/ 04.06.2013
Hans-Klaus Keul
Kritik der emanzipatorischen Vernunft. Zum Aufklärungsbegriff der Kritischen Theorie
Frankfurt a. M./New York: Campus Verlag 1997 (Campus Forschung 757); 484 S.; kart., 118,- DM; ISBN 3-593-35846-8In der Auseinandersetzung mit der "Kritischen Theorie" wird vielfach zwischen einer "älteren" - der vor allem mit Horkheimer und Adorno identifizierten "Frankfurter Schule" - und einer namentlich von Habermas repräsentierten "jüngeren" Gestalt unterschieden. Als wesentliche Zäsur gilt dabei die sog. sprachanalytische Wende, mit der Habermas seine kommunikationstheoretisch fundierte Gesellschaftstheorie von den Schwierigkeiten der Geschichtsphilosophie befreien und an Standards der zeitgenössischen philosophischen Methodologie anschließen wollte.
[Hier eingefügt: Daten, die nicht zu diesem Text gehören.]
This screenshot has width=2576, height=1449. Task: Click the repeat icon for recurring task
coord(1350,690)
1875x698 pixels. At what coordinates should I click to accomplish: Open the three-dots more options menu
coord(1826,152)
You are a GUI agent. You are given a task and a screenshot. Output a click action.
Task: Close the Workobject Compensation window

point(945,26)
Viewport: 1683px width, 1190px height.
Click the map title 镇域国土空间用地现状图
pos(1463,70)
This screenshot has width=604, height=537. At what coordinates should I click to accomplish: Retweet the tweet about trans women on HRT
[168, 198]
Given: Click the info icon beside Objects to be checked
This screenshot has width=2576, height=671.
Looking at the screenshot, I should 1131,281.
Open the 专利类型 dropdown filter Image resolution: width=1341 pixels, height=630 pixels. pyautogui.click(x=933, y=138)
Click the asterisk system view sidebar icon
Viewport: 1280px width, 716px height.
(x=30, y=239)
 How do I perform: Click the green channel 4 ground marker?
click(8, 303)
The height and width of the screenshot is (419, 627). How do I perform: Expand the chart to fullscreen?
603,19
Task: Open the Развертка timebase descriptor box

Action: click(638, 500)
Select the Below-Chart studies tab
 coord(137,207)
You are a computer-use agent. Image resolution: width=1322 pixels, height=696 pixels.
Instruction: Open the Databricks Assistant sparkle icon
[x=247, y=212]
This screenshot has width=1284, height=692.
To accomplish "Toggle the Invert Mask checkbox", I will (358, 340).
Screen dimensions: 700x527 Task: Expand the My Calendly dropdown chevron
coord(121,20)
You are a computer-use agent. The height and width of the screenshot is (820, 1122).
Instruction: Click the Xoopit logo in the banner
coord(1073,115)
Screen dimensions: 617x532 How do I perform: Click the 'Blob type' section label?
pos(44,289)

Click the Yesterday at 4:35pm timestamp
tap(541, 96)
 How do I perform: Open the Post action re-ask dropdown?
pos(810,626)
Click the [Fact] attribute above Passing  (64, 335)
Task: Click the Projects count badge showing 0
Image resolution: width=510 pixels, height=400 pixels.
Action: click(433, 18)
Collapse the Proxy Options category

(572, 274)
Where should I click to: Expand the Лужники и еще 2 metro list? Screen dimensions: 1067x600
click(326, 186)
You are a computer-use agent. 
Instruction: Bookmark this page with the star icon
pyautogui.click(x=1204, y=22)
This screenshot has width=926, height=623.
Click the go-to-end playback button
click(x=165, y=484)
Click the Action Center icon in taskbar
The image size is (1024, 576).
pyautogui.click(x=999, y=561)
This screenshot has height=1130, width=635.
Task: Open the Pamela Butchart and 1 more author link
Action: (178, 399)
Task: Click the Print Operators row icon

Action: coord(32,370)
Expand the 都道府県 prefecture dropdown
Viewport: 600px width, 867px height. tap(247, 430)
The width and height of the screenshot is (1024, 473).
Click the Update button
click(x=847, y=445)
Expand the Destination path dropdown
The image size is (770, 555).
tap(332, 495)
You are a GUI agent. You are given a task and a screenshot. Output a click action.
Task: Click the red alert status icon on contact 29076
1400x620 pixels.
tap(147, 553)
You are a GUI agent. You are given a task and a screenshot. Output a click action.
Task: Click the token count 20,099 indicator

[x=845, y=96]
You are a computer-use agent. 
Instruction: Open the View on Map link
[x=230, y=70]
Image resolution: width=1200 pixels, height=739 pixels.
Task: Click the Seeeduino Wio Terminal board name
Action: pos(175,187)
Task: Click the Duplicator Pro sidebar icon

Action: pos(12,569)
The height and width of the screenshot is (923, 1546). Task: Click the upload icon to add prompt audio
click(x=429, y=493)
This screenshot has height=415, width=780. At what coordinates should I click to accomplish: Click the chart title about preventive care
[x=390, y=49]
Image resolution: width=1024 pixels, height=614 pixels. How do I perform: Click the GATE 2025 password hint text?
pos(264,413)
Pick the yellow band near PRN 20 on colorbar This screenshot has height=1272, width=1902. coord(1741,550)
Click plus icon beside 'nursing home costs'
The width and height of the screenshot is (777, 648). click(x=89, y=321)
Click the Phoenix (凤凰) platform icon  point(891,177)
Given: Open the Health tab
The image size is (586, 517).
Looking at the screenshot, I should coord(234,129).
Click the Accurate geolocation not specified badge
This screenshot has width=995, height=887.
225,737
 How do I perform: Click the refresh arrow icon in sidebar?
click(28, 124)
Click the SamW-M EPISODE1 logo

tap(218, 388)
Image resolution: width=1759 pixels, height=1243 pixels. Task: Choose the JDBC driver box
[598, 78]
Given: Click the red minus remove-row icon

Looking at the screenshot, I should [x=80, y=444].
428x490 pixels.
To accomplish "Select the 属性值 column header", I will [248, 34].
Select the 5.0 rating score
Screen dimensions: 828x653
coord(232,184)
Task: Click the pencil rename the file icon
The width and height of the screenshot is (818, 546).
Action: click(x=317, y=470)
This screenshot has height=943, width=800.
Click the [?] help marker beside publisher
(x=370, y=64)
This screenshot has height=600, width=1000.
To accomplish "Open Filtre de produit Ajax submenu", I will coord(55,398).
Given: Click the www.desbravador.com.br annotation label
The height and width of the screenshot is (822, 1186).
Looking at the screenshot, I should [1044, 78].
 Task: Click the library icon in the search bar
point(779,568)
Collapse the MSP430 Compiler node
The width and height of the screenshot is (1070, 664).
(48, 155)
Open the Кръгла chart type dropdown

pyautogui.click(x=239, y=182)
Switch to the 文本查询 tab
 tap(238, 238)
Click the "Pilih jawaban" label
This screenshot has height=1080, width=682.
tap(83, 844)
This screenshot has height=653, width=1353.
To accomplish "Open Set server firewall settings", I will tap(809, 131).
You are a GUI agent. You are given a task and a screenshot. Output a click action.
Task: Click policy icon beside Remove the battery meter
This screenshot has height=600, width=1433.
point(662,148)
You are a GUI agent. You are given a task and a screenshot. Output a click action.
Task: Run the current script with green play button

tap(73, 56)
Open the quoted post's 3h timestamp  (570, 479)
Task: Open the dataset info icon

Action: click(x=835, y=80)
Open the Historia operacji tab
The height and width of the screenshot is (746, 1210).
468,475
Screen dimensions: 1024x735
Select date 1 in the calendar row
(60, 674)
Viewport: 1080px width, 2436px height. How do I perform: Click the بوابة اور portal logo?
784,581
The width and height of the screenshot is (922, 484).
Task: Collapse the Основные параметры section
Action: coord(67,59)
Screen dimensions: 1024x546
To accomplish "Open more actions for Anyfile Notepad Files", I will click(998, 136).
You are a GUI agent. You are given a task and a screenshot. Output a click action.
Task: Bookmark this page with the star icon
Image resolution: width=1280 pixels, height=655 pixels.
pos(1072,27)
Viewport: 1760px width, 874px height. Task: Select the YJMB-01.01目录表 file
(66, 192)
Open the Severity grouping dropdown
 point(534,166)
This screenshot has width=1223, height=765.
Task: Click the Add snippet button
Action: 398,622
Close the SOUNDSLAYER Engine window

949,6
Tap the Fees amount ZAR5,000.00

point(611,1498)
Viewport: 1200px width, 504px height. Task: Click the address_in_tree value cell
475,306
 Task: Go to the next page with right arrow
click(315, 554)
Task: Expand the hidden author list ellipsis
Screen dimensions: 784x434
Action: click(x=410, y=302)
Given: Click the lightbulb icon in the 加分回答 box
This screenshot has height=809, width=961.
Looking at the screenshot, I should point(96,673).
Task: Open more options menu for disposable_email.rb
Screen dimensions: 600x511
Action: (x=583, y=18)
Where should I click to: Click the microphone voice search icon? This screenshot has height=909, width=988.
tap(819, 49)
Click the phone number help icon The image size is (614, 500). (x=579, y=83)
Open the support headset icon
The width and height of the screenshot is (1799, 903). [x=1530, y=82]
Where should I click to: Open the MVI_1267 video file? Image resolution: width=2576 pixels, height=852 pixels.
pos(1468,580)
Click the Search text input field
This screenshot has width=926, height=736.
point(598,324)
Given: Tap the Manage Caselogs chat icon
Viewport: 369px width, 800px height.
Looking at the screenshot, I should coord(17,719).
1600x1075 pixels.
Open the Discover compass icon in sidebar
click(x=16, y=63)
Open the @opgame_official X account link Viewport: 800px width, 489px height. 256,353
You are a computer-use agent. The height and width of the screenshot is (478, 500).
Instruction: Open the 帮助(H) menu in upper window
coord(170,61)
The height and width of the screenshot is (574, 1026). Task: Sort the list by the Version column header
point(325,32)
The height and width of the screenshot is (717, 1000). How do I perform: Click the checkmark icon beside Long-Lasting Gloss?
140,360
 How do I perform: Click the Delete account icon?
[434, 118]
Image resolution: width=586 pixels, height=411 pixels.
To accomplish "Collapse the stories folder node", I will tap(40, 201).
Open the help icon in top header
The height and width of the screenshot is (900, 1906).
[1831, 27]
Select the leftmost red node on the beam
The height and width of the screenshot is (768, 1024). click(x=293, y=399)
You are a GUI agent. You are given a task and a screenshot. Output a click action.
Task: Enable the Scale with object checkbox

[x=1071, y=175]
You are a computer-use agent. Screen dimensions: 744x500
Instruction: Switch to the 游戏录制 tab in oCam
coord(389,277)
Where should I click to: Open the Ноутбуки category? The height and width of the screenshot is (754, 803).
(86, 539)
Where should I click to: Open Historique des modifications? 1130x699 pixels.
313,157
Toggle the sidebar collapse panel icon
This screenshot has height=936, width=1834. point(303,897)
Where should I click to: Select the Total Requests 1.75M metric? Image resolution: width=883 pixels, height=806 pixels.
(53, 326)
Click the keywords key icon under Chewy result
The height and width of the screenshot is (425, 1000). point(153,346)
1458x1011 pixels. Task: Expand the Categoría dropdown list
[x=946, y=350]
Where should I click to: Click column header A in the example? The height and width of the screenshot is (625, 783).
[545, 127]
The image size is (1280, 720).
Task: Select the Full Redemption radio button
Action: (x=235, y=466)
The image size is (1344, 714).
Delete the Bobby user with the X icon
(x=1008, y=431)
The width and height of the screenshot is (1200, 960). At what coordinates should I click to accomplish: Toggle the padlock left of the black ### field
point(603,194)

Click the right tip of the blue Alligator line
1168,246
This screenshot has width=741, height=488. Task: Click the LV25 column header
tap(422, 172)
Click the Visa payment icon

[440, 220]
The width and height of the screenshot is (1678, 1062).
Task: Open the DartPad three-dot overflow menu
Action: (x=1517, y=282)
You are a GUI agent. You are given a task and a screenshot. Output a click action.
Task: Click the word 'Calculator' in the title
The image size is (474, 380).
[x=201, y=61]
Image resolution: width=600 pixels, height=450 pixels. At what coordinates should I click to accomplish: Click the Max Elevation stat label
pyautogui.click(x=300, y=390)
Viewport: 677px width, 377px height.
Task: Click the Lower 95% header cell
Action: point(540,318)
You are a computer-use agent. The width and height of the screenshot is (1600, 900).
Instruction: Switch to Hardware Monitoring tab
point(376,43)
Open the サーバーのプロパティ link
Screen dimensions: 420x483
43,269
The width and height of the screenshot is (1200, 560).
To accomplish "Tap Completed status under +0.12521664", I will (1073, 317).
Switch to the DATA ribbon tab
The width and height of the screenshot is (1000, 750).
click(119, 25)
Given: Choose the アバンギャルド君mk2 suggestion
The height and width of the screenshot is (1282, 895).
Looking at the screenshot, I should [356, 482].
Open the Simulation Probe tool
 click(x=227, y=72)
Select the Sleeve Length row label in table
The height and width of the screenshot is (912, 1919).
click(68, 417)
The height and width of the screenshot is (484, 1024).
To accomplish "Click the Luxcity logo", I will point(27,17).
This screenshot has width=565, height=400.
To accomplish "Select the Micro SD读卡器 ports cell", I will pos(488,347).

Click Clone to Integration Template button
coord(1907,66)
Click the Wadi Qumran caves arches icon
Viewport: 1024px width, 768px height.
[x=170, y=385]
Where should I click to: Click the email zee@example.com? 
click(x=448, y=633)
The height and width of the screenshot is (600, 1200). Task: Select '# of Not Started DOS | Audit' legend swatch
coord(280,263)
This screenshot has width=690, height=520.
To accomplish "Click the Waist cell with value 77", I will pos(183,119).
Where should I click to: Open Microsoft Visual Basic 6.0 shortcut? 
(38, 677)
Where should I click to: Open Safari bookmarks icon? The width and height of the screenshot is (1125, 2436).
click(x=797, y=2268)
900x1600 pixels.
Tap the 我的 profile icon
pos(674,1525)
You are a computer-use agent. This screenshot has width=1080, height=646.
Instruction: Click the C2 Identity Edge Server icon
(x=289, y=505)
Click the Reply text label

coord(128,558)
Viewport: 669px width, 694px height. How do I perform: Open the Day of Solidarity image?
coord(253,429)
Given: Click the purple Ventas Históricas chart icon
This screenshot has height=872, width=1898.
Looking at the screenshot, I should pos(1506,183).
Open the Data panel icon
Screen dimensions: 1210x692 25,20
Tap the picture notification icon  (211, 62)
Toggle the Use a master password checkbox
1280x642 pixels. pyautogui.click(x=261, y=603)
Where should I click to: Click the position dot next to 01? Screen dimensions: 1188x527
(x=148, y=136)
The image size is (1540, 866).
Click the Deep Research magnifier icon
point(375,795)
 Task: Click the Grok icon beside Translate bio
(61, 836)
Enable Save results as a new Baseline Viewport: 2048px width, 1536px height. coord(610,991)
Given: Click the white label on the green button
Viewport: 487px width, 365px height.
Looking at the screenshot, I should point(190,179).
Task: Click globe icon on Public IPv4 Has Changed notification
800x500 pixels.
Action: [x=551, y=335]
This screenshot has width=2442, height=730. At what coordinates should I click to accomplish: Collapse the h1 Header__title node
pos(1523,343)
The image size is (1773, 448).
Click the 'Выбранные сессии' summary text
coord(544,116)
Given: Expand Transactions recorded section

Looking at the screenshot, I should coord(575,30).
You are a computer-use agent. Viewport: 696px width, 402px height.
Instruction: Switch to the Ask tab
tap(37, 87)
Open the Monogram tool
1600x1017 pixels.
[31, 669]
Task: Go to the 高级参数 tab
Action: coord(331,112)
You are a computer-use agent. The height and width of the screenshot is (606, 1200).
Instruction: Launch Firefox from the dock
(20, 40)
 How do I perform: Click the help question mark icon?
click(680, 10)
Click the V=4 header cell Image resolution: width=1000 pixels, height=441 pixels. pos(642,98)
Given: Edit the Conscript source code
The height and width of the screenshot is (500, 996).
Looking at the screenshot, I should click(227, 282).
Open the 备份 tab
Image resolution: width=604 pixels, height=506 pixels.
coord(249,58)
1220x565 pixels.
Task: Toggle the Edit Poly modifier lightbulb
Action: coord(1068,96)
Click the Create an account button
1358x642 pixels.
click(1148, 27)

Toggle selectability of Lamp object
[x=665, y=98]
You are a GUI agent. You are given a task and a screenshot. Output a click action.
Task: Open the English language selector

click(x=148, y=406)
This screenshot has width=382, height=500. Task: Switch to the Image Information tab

Ohne die Differenzen zwischen diesen Positionen zu übergehen möchte Keul mit seiner Arbeit - 1996 als Dissertation von der philosophischen Fakultät der Universität Tübingen angenommen - die gemeinsame Struktur der Kritischen Theorie herausarbeiten. Dabei bildet die Entwicklung des Werkes von Habermas (primär der Schritt von "Erkenntnis und Interesse" zur "Theorie des kommunikativen Handelns") die wesentliche und durchaus kritisch ausgebreitete Folie, vor der Keul die Metamorphosen des Aufklärungsbegriffs nachzeichnet: der Explikation des "Keimgedankens der Kritischen Theorie" (15 ff.) - die übrigens nur den Adorno der "Dialektik der Aufklärung" berücksichtigt - folgt eine Darstellung der unzureichenden frühen Kritikmodelle (Habermas: Prinzip der Publizität; Horkheimer: Kritik der instrumentellen Vernunft; Adorno: Negative Dialektik; - 95 ff.). Fluchtpunkt der Überlegungen stellt dann die Formulierung eines gemeinsamen Koordinatengerüstes der Kritischen Theorie dar, das die normative "Idee des Bundes" gegenüber spezifischen Formen gesellschaftlicher Entfremdung zur Geltung bringen möchte (418 ff.).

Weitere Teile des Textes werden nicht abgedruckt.